UNE PERLE RARE… MAIS TROP RARE

Hervé Lénervé

Les limites de l’amour paternel.

Une enfant inestimable, c'est peu de le dire, car outre sa grande beauté, quand elle pleurait ses larmes se transformaient instantanément en perles d'une rare pureté. La famille aurait donc dû être riche à million, elle ne l'était pas pourtant, car la petite avait un caractère enjoué et non enclin au désespoir, ni aux larmes. En fait, l'enfant ne pleurait pratiquement jamais, si bien que les problèmes d'argent des parents étaient récurrents plus que monnaie courante. Boucler les fins de mois était un casse-tête quotidien, non, mensuel plutôt.

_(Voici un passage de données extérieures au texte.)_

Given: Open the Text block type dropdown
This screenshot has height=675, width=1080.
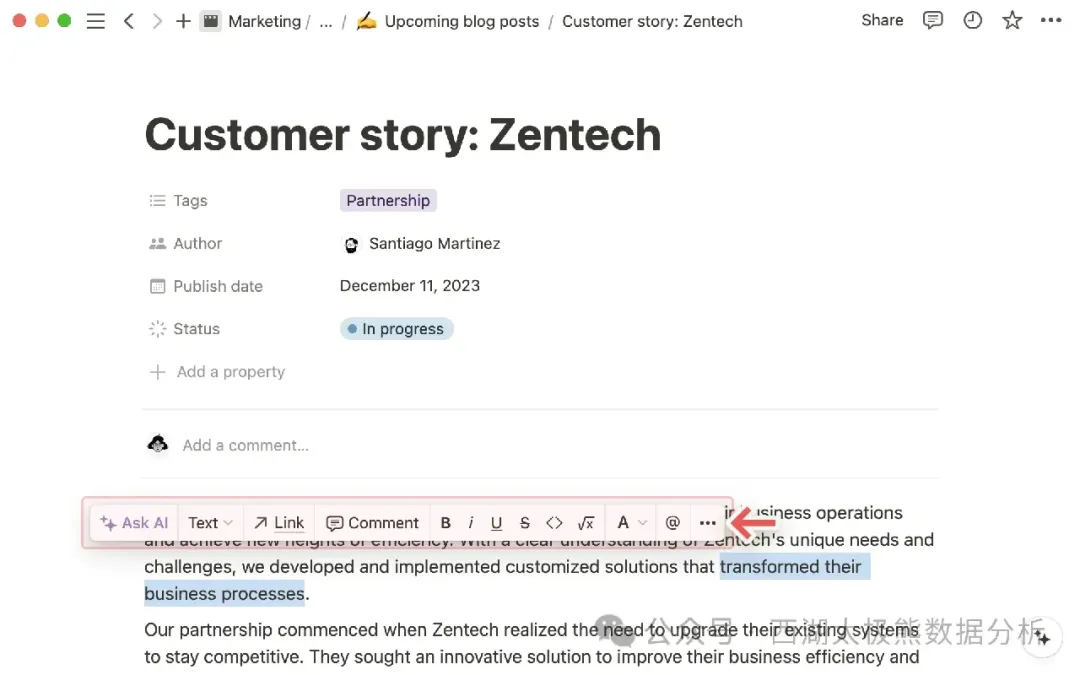Looking at the screenshot, I should [210, 523].
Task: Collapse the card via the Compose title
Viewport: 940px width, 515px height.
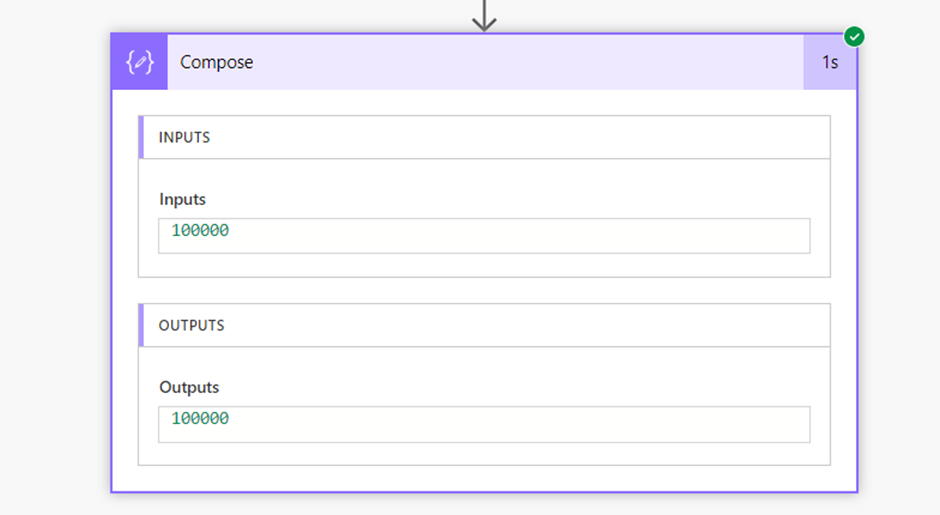Action: (x=216, y=62)
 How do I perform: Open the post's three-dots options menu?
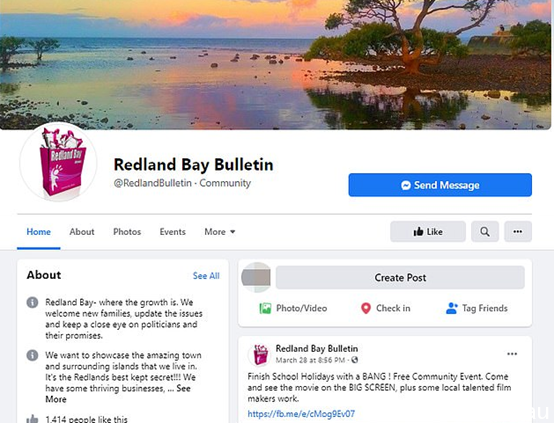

Parfois le père qui adorait son enfant unique se désespérait un peu d'avoir eu une fille aussi joyeuse, aussi confiante en la vie, elle ne partageait que des aprioris positifs en l'existence. Quand les temps étaient durs, il se surprenait à avoir des pensées ambivalentes, l'amour de sa gamine se mêlait, dans le même temps, à la tentation de la faire souffrir pour recueillir un petit répit financier. Il savait que le sentiment qui grandissait en lui était injuste à l'outrance, cependant par moment il ne pouvait pas s'empêcher d'en vouloir réellement à son enfant qui détenait à portée des yeux une incroyable richesse et ne daignait pas l'exploiter. Il se disait : « ce n'est quand même rien que de pleurer un petit peu de temps en temps ! » Mais non l'enfant ne pleurait pas. Elle aurait été un garçon, admettons, car on élève les garçons en leur rabâchant qu'il n'est pas honorable pour un homme de tomber dans les pleurnicheries et les simagrées, mais une petite fille ne s'éduque pas dans cette rigueur machiste. Si bien que le géniteur se surprit, lui-même parfois, de tomber dans des mesquineries infâmes. Il disait à sa gamine : «  si tu ne pleures pas un peu, je vais finir par moins t'aimer, ma chérie » La petite s'assombrissait, avait le cœur gros, mais ses yeux qui regardaient son père, essayant de comprendre, restaient secs et aucune perle n'en coulait. Finalement, la seule ombre dans l'esprit de l'enfant était celle de ne savoir, de ne pouvoir aider ses parents, mais tout de suite son ciel s'éclaircissait et revenait le très beau temps, sans qu'il n'y ait eu la pluie de l'orage qui nourrit la terre.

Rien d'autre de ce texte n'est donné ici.